28.09.2017  |  165 visualizações

Aulas, só para os outros

Carlos Brickmann

...tudo aquilo que aprendi na vida, que o Brasil é uma república laica, democrática, em que todos são livres para professar sua religião, ou para não professar religião nenhuma, era falso. Pois não é que agora se pode doutrinar os alunos na religião do professor, tornando assunto do Governo uma questão que, acredito, deveria ser individual e familiar?...

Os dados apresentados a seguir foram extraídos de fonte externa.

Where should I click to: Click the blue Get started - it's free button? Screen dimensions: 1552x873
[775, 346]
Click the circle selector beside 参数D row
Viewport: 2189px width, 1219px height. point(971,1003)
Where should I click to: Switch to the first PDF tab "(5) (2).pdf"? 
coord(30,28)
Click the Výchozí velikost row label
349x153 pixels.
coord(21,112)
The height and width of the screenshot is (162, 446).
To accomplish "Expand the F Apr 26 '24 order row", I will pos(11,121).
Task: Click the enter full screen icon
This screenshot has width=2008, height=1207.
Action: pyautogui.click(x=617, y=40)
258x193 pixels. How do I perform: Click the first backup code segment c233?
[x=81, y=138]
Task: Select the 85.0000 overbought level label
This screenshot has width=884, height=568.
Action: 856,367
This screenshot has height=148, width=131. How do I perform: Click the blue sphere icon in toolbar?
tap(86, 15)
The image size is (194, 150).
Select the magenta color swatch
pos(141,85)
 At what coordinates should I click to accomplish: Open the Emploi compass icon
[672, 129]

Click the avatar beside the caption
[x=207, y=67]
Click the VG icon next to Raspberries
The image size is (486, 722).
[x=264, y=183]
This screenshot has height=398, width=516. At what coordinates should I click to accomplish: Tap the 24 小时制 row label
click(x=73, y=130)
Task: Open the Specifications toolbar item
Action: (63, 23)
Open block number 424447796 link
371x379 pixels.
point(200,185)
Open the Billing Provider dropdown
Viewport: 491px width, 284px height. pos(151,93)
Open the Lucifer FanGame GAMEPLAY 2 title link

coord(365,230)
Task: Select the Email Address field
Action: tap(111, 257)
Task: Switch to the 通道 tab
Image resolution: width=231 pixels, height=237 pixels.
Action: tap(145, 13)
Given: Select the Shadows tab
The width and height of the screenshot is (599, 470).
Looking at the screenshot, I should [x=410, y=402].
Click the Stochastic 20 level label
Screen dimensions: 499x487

Tenho parentes e amigos advogados, aprendi que 11 de agosto é o aniversário da abertura dos cursos jurídicos em Olinda e São Paulo, sei onde ficam as faculdades de Direito da USP e da PUC, tenho os telefones de excelentes fontes de informação sobre questões legais. Encerram-se aí meus conhecimentos de Direito. Quem sou eu, portanto, para criticar uma decisão do Supremo Tribunal Federal?

Só posso imaginar que tudo aquilo que aprendi na vida, que o Brasil é uma república laica, democrática, em que todos são livres para professar sua religião, ou para não professar religião nenhuma, era falso. Pois não é que agora se pode doutrinar os alunos na religião do professor, tornando assunto do Governo uma questão que, acredito, deveria ser individual e familiar? Enfim, se o Supremo acha que isso não viola a Constituição, deve ter razão. Não é este analfabeto em Direito que irá contestar sua decisão. Posso apenas contar uma história. A minha história.

Nada daquilo em que acredito combina com a decisão do Supremo de permitir que, numa república laica, haja professores pagos pelo Estado para difundir suas crenças religiosas pessoais. Mas como podemos nós, pessoas comuns, contestar o Supremo?

Tinha sete anos de idade. Um garoto do Interior, transferido do Grupo Escolar Torquato Caleiro, na Franca, SP, para o Grupo Escolar São Paulo, na capital, ambos da rede pública. O Grupo Escolar São Paulo (hoje Professora Marina Cintra) era uma boa escola: saí de lá no final do curso primário – os primeiros quatro anos, conforme as normas da época – sabendo ler, escrever, fazer as quatro operações, cantar o Hino Nacional, da Independência, da Proclamação da República, e dizer quem eram os autores de cada um. Lia sem parar. E, feito o exame de admissão, obrigatório, entrei no principal ginásio público da cidade, a escola-modelo Caetano de Campos.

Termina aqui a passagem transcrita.